Matt Mullenweg had a great interview on Smashing Magazine describing how in the future, he would love if you didn’t know that you are using WordPress. Quite frankly, there’s a Tumblr (whose interface is the simpliest of all), or even Instagram may be competitors). WordPress’s market share is so strong that this could very well be the case.

I do think that WordPress will continue to own the blogging and small website market. They recently went through their Series C funding and are well positioned for the future.

Acquia, the founder of Drupal, positions itself against Enterprise and proprietary CMS’s. They have invested in the “personalized web” and recently launched nice products such as Acquia Lift. This is a testing, targeting and reporting platform that is built into your Drupal installation. It is comparable to Optimizely but has some additional targeting capabilities. Acquia recently had a $50 million series F funding round and is poised for growth and innovation.

User Interface:

If we’re in a scenario where a new client is debating WordPress or Drupal, we often hear the argument that Drupal is too hard to learn or is impossible to update. If the stakeholder has used WordPress before, they will favor WordPress.

I believe this reasoning stems from the fact that Drupal nodes have relationships and dependencies. This means that a chunk of content has the ability to appear throughout the site, not just on one page. You have to think “Ok, if I publish this piece of content, will it show in other places”. There are taxonomies, content types, blocks, views, etc. that leads to a learning curve with Drupal. I really think that this process can be intimidating to newbies and lead to displeasure with Drupal.

Ultimately, when determining a CMS, please consider the following questions:

Other factors

  • How many different page templates or content types do you need?
  • Do you have different user permissions? An example of a user permission would be site admin, content editor, access to private content.
  • Do you need enterprise level security?
  • Is your budget healthy enough for Drupal development as opposed to WordPress. In General, it takes 2 to 3 times as long to develop a Drupal site as compared to WordPress.

Wrapping up, other differences between WordPress and Drupal include:

  • Theme Market: WordPress has an amazing theme market for do-it yourselfers. Do not ever buy a Drupal theme! There are amazing drupal starter themes, such as the Adaptive Responsive theme, but Drupal development is not the type of project that you can spin a theme off of.
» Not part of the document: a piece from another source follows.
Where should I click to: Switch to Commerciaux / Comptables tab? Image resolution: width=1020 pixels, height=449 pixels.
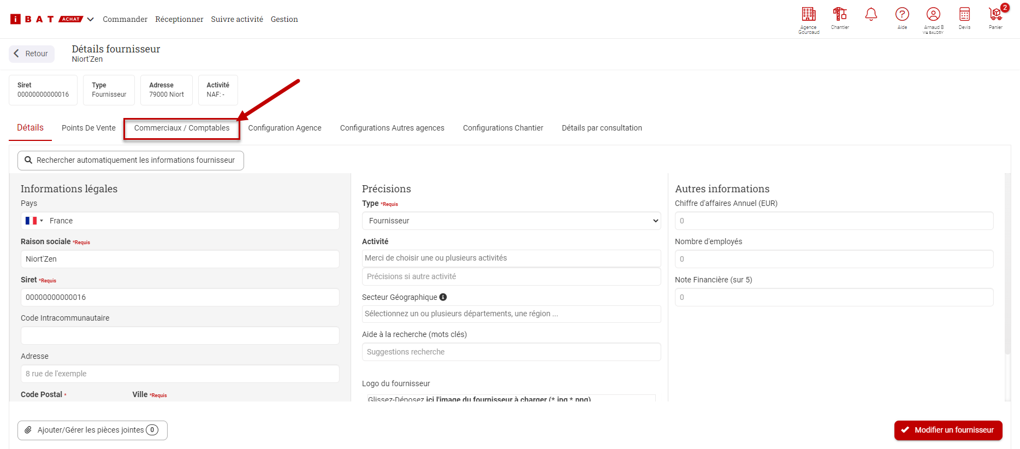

It is custom development!
  • Market Share: WordPress has wide scale adoption and a plethora of plugins that are suitable for smaller websites.
  • Deployment Time: WordPress is very easy to develop a site from start to finish. WordPress is perfect if you have minimal content types and are building a general marketing website.
  • Content Types: Drupal supports multiple site stakeholders (admin, editors, logged in users requiring customized content, private groups, etc)
  • Admin experience: Drupal has a cleaner admin experience for content editors. With WordPress, you can use the Advanced Custom Fields module to create a similar experience.
  • App Development and API Development Projects Drupal has, in general, more robust features for complex projects. Drupal 8′s web services integration takes this feature to the next level.
  • Multi-lingual: Multi-national or multi-lingual sites can be easily deployed with out of the box drupal features.

Most developers will recommend the CMS that they are most familiar with without considering the site’s needs and objectives. Knowing which CMS is right for your project will ultimately save you both time in money, both now and in the future.